**Description of the task:** Copy out, unchanged, the entries below from the "Screen dimensions: 1480x922" line to the final line. Omit pictures.

**Records for the exercise:**
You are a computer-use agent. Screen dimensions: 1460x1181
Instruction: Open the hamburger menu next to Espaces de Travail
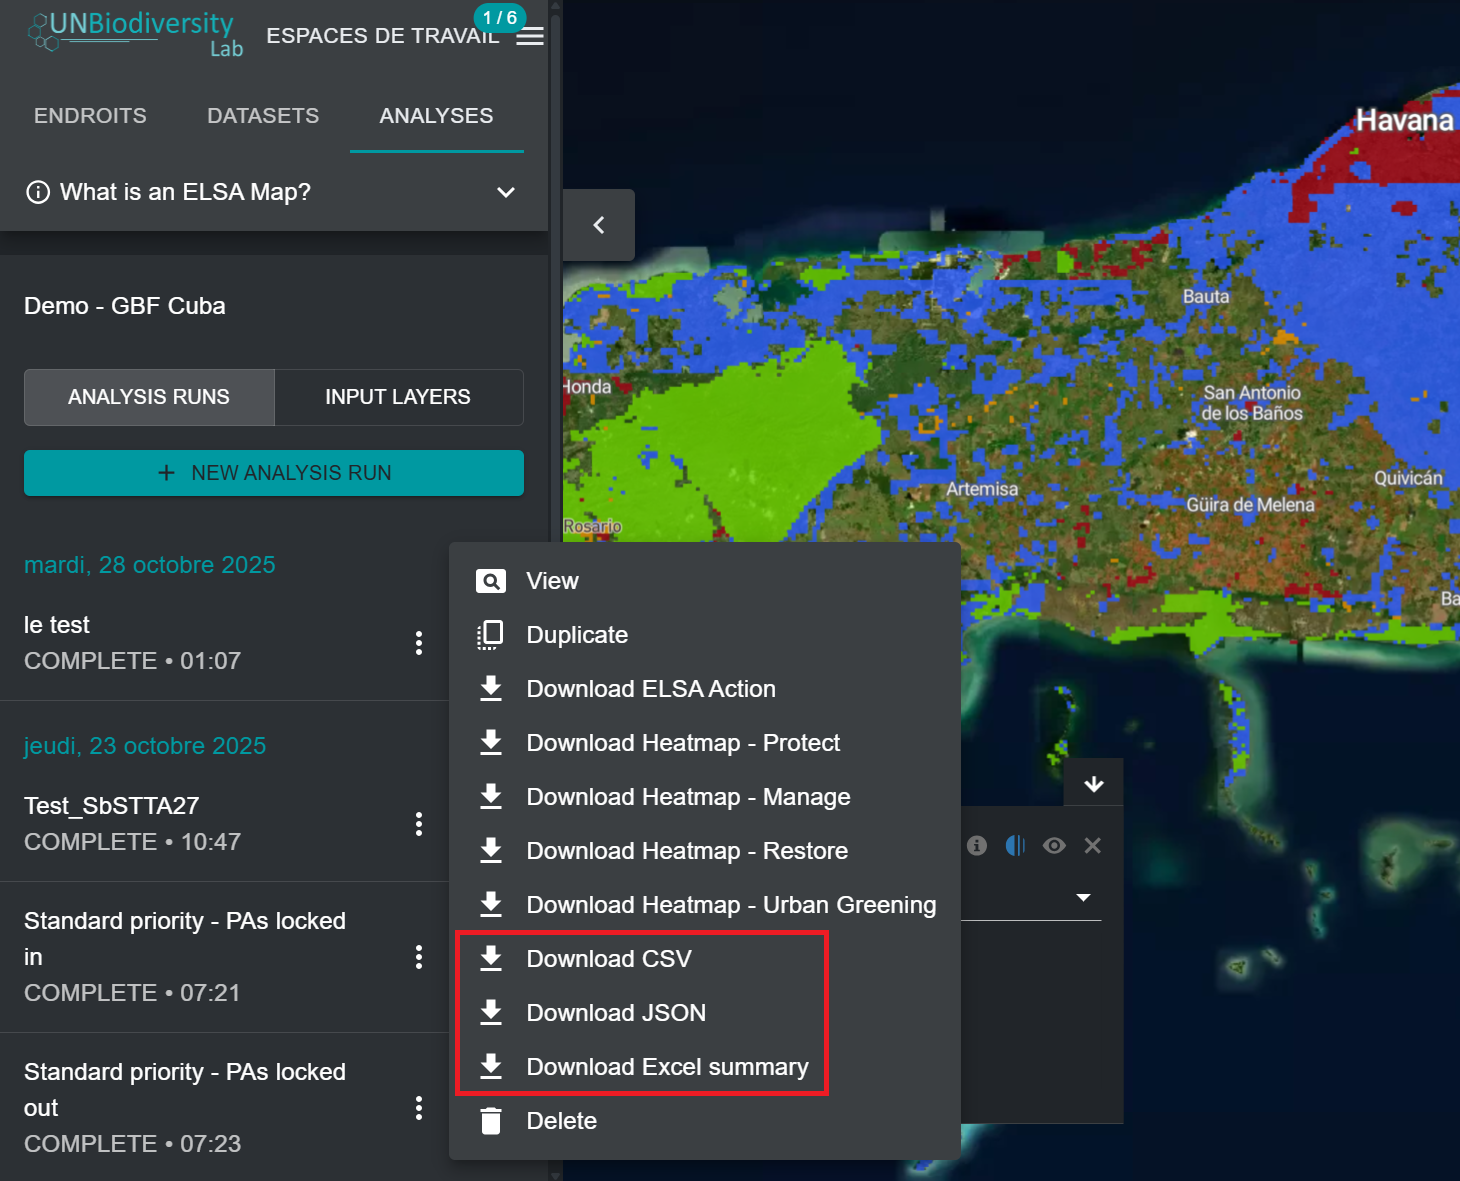click(x=530, y=37)
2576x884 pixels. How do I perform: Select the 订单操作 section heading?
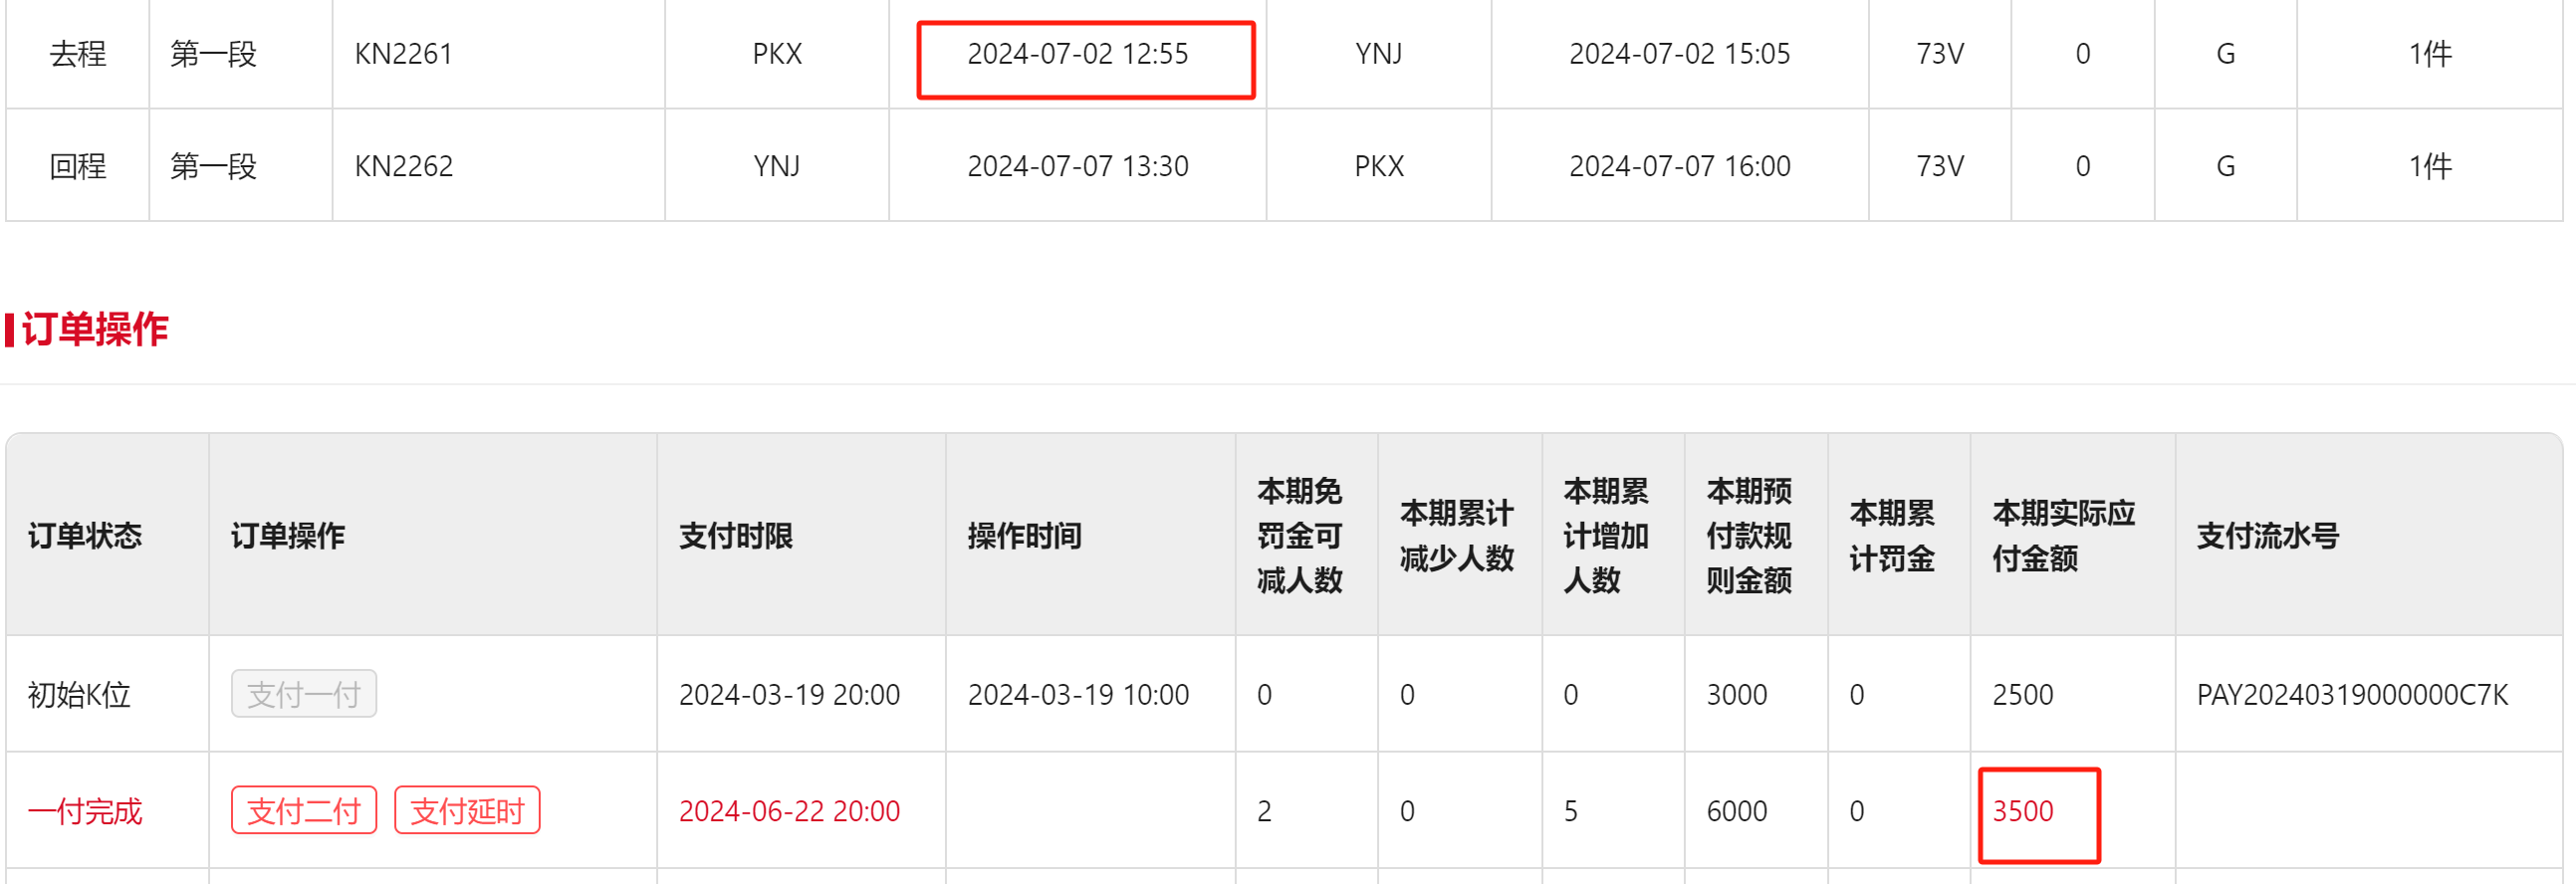(x=95, y=329)
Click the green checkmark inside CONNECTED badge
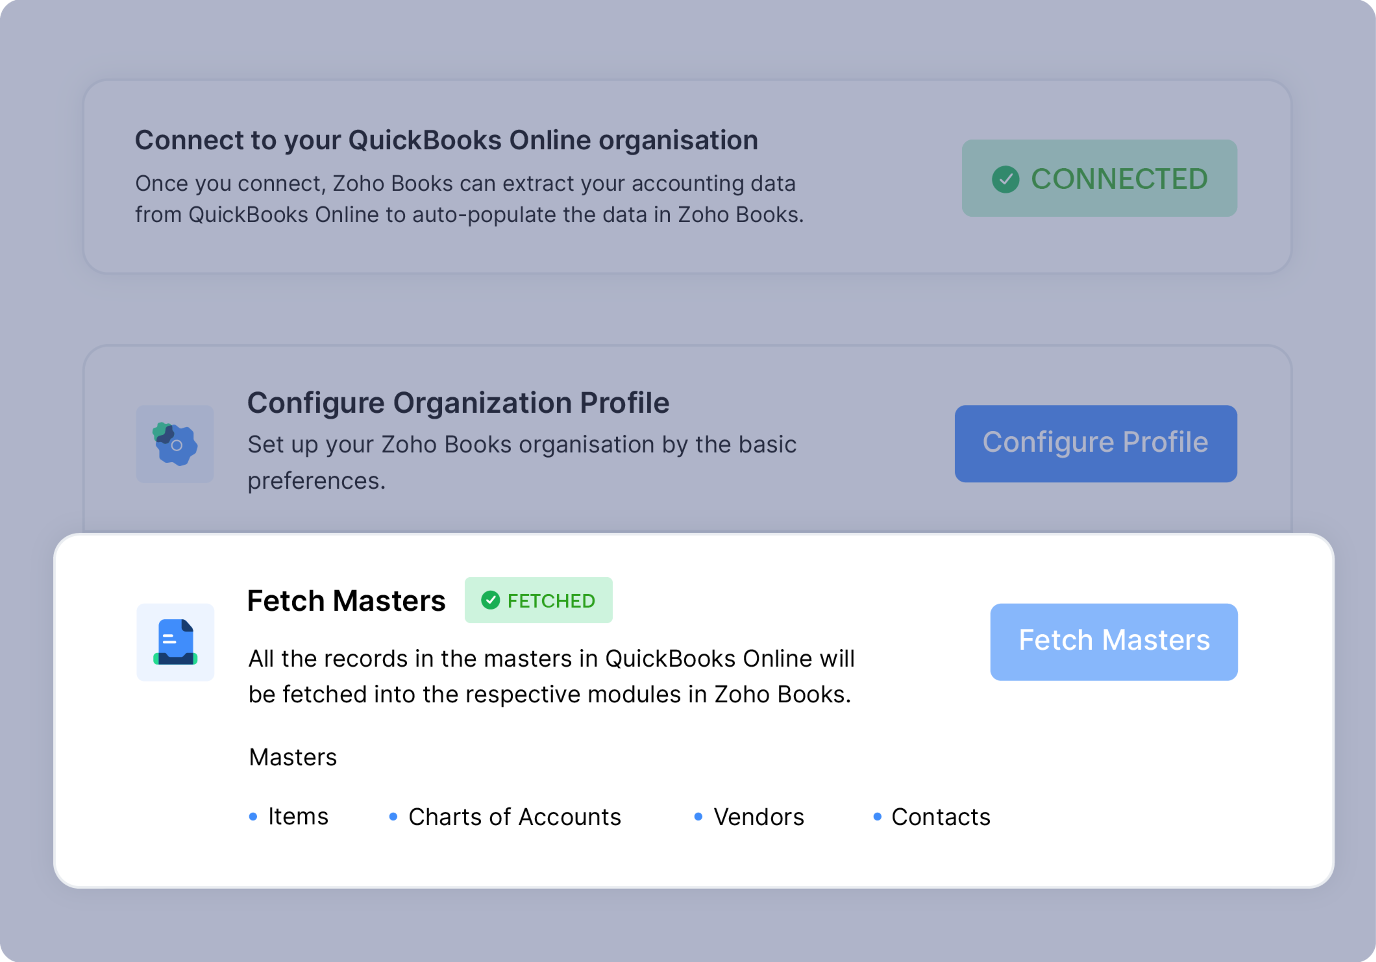 click(1006, 178)
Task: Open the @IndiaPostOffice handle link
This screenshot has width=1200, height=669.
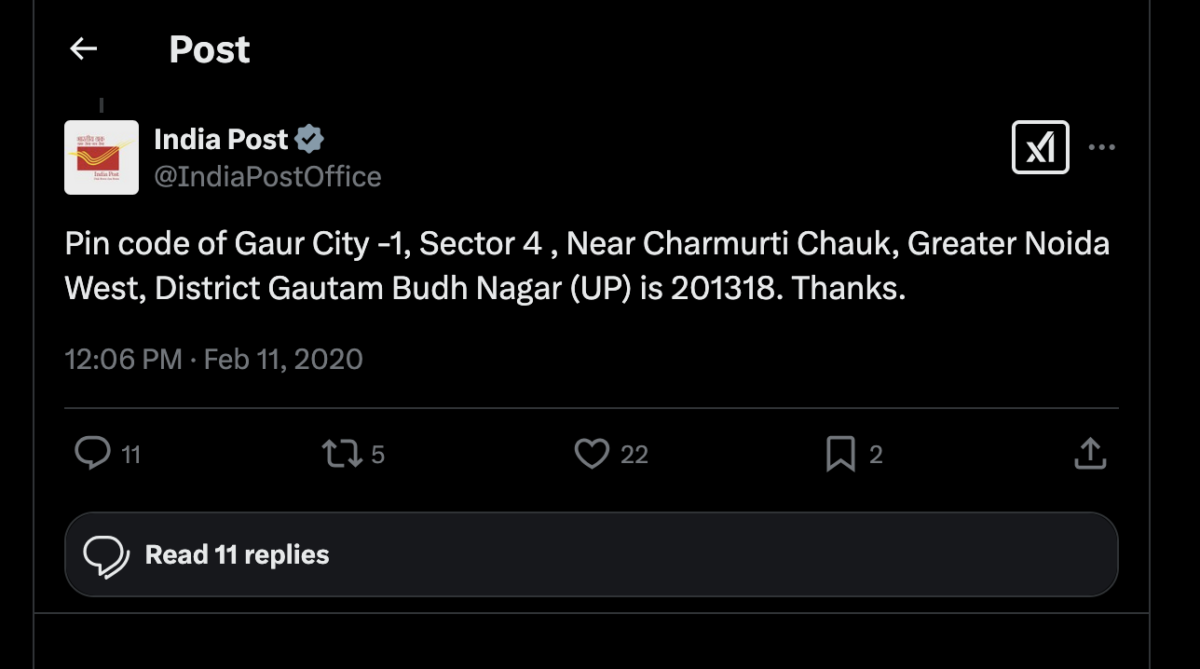Action: [267, 177]
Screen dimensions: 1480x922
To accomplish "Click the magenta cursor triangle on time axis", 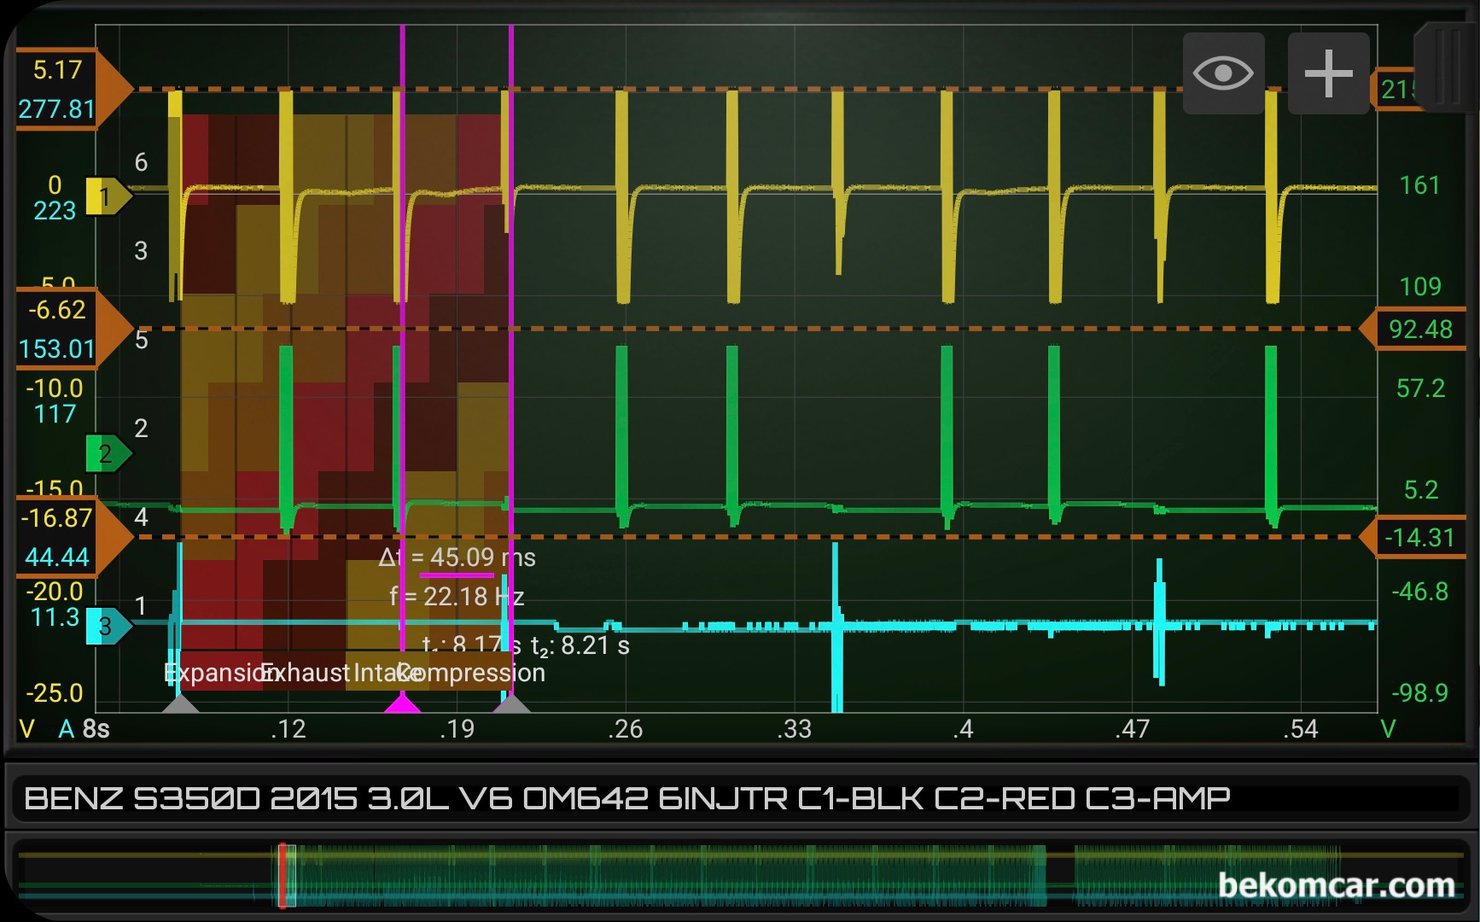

**Answer box:**
Screen dimensions: 1480x922
To accomplish "Click the magenta cursor triangle on time axis", 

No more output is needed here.